Immigration: The Future Flow of Legal Immigration to the United States

PEMD-88-7 January 8, 1988
Full Report (PDF, 131 pages)  

Summary

In response to a congressional request, GAO developed projections concerning future legal immigration using information from the Immigration and Naturalization Service (INS) and the Bureau of the Census to: (1) describe past legal immigration flows; (2) forecast future legal immigration flows; (3) improve understanding of the immigration process concerning immediate relatives of U.S. citizens exempt from the annual numerical limits; and (4) assess the effect of the emigration of legal immigrants on net immigration.

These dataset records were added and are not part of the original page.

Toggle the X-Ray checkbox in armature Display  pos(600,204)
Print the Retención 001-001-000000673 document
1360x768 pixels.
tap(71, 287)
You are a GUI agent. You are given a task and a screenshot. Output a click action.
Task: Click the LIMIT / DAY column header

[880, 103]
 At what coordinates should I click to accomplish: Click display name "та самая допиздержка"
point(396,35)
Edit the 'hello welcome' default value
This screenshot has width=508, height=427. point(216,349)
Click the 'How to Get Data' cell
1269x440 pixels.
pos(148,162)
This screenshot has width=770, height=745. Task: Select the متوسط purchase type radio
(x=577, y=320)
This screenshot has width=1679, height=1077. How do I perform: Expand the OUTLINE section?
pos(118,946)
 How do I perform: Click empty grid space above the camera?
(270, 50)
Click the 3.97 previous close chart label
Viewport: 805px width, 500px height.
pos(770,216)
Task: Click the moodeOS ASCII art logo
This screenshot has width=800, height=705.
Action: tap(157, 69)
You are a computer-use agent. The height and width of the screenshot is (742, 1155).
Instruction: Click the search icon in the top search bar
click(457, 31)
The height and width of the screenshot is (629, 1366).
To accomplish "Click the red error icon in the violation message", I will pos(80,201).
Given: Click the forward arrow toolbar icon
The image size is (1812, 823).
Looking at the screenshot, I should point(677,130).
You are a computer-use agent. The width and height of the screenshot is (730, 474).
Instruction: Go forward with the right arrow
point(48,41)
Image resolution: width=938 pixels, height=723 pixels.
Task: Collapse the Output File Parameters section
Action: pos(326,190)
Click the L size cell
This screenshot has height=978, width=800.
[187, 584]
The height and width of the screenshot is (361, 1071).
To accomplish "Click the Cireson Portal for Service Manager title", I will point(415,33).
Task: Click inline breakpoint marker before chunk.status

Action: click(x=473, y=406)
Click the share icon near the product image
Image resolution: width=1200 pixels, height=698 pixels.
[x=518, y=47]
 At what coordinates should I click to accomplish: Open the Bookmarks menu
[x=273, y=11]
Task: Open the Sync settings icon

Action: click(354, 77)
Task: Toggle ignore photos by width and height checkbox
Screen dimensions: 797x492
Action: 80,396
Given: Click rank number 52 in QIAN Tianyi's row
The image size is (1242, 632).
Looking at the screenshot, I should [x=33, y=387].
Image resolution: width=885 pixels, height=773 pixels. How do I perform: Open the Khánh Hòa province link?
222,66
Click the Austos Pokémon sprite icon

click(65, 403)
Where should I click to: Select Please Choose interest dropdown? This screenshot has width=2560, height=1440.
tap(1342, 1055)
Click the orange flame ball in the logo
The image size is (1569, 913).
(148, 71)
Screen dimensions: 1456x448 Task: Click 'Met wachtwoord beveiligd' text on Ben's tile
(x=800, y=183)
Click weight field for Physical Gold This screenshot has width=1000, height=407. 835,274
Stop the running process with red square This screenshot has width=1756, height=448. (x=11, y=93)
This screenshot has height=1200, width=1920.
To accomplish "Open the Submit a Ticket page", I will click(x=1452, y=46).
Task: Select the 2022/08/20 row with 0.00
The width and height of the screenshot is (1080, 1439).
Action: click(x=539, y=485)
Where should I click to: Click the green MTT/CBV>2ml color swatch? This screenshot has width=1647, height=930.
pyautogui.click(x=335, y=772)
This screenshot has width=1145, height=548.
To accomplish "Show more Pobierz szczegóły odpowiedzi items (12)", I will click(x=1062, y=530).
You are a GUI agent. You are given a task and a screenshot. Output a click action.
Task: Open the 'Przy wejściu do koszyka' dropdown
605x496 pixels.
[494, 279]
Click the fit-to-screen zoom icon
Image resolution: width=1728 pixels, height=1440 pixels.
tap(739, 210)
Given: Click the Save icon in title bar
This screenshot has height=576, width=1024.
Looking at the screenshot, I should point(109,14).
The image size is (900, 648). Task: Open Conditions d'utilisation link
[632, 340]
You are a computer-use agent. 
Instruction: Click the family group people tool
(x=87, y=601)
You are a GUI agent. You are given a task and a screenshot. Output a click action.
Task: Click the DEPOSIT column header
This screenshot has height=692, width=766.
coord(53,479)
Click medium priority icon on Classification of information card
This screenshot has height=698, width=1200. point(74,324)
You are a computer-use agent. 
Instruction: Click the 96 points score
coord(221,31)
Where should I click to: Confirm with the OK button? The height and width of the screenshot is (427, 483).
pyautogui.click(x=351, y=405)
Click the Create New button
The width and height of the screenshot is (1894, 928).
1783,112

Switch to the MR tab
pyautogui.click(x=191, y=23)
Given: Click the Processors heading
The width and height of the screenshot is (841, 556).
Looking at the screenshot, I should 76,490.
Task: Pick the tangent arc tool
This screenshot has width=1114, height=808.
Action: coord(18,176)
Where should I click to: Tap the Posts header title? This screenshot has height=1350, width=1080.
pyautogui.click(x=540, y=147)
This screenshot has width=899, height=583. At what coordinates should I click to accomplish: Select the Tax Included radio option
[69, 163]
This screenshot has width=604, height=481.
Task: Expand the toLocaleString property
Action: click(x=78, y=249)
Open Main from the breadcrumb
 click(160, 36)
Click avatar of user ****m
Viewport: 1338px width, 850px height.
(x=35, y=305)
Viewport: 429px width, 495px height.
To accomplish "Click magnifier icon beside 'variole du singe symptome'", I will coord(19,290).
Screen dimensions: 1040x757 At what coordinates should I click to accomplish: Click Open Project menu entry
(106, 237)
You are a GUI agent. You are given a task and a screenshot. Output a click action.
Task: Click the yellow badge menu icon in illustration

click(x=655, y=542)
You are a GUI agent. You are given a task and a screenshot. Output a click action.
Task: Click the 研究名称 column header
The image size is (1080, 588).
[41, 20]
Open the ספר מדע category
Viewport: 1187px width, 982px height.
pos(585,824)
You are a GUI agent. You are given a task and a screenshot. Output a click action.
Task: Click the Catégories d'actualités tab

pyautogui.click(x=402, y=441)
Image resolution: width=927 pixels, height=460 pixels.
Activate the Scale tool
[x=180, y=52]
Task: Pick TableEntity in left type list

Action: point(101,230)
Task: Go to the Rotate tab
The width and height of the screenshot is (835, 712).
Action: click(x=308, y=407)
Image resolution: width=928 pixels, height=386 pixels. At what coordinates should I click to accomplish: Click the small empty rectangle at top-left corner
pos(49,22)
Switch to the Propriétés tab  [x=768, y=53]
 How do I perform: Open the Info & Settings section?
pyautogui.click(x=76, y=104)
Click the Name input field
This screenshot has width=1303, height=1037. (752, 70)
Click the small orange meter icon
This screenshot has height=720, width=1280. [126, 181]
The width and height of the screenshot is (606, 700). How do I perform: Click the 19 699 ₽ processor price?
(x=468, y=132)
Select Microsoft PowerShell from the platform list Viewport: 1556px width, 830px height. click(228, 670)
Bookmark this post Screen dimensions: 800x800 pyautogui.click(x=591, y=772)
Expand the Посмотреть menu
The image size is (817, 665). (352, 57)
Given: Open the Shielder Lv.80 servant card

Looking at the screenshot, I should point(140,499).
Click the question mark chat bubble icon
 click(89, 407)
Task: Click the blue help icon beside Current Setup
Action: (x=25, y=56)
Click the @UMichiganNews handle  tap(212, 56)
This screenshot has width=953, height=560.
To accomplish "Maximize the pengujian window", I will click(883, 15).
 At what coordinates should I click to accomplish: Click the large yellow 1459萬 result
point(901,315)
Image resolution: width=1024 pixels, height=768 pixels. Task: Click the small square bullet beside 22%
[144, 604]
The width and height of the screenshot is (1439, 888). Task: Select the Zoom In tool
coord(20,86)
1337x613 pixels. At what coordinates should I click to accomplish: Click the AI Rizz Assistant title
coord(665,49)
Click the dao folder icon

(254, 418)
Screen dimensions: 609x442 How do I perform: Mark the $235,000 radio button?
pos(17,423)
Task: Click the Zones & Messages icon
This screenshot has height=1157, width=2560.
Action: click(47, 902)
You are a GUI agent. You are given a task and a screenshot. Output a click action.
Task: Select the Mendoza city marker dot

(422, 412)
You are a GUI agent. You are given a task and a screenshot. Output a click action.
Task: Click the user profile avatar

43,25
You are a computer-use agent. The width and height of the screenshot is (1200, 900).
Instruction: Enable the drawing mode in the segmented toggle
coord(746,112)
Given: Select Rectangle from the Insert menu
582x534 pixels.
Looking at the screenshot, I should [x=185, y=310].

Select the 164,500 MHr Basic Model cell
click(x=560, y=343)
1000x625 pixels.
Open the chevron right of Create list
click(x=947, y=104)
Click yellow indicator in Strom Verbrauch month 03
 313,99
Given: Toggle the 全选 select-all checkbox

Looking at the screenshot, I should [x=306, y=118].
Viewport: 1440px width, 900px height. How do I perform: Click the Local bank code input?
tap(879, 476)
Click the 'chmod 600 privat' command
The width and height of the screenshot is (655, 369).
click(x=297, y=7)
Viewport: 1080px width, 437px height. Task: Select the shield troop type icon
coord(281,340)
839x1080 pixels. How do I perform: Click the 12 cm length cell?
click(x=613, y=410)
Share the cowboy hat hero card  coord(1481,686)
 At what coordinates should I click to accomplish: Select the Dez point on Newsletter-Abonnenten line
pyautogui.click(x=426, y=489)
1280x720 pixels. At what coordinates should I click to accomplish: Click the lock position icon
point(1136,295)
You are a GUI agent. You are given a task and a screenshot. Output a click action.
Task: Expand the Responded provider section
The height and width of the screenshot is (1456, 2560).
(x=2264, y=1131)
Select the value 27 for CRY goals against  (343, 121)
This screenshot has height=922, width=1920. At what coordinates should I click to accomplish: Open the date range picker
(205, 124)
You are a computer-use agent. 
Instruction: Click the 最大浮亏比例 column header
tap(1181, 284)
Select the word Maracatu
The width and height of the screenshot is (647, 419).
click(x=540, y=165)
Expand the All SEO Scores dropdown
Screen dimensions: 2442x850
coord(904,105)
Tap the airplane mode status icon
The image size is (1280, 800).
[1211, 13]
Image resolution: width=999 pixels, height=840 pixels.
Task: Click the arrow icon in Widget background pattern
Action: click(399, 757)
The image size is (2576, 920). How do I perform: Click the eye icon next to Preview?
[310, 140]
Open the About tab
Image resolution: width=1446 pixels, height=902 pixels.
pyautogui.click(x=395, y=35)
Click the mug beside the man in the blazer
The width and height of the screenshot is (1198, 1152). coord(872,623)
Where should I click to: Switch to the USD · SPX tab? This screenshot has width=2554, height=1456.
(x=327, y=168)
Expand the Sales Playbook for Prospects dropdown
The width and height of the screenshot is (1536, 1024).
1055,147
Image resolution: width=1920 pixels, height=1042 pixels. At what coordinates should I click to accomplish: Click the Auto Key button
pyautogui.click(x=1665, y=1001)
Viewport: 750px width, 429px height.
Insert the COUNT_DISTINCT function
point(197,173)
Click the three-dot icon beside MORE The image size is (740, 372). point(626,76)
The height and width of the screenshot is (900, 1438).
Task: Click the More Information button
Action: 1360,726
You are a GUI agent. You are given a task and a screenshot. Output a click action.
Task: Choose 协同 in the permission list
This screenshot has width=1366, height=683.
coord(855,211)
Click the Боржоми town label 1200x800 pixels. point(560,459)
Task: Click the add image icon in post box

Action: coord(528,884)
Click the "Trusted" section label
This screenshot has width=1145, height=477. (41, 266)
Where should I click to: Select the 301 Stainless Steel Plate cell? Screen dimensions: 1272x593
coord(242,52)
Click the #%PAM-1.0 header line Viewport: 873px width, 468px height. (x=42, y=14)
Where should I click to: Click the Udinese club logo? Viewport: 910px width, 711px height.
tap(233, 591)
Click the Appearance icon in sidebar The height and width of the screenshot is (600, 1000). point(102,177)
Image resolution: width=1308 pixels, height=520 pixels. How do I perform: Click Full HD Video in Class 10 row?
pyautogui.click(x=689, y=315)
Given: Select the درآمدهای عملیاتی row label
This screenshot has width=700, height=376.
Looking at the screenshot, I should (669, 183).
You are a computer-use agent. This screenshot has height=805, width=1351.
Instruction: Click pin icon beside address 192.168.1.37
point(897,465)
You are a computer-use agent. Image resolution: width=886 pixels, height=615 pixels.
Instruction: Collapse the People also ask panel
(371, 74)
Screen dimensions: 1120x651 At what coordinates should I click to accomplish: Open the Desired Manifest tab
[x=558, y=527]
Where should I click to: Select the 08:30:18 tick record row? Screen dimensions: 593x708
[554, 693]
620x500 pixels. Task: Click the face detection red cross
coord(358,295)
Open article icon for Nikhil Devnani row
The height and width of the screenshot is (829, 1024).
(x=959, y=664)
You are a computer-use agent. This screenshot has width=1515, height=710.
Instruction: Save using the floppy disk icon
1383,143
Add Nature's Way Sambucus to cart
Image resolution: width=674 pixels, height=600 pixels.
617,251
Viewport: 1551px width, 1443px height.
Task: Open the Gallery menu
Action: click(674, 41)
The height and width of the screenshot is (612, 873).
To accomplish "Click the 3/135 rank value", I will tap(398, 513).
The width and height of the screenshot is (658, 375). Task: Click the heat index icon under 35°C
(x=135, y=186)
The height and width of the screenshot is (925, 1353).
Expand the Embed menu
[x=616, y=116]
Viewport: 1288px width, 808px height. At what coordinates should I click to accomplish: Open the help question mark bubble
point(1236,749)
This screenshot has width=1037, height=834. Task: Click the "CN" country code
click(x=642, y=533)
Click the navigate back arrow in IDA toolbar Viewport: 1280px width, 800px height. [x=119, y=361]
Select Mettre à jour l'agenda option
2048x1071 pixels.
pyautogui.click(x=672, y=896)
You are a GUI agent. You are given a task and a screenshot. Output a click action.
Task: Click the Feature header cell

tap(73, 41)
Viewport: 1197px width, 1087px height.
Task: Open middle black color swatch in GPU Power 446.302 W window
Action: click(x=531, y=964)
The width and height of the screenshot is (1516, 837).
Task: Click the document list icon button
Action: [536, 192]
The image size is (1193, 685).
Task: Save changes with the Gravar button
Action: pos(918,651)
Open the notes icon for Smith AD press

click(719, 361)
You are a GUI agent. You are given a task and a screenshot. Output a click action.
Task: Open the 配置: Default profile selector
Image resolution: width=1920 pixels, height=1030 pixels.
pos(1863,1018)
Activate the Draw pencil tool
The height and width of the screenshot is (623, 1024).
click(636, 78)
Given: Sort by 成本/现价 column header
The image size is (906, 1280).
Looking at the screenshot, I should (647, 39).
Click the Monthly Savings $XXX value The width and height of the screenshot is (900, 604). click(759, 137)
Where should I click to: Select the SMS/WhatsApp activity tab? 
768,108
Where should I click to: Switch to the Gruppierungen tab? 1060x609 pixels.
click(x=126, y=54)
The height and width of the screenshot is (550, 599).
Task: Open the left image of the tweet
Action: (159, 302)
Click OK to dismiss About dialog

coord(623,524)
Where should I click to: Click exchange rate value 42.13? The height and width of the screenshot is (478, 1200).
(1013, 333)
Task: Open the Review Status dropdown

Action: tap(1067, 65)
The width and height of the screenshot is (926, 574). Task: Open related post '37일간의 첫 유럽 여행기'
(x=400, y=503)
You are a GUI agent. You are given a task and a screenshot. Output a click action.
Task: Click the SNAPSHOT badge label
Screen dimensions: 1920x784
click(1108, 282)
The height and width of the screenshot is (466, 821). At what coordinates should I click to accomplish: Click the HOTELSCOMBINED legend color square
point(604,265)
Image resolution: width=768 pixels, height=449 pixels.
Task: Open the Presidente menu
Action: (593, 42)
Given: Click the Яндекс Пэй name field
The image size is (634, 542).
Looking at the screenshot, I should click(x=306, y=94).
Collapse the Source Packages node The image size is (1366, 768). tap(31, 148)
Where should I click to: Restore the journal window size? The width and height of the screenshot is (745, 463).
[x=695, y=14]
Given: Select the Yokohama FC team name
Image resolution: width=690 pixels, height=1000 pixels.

GAO found that the Immigration Reform and Control Act created three time-limited categories of legal immigrants considered to be de facto permanent U.S. residents, including: (1) aliens who lived continuously and illegally in the United States prior to January 1, 1982, and who could apply for legal status; (2) aliens who performed certain agricultural services during the last 3 years; and (3) Cuban and Haitian refugees who continuously resided in the United States prior to January 1, 1982. GAO also found that from 1972 to 1985: (1) annual legal immigration increased from 384,000 to 570,000; (2) the number of numerically limited immigrants stayed the same; (3) exempt-immediate-relative immigration increased steadily; and (4) the immigration of refugees varied according to influence from political events. GAO projections indicated that: (1) annual immigration should moderately increase from 546,190 to 605,600 from 1986 to 1990 because of steady increases in exempt-immediate-relative immigrants; and (2) there will not be a large increase in future chain migration of exempt-immediate-relative immigrants. GAO noted that, since there was no comprehensive approach to counting emigrants or uniformity in developing net immigration measurements, the number of permanent resident aliens who later emigrated was unknown.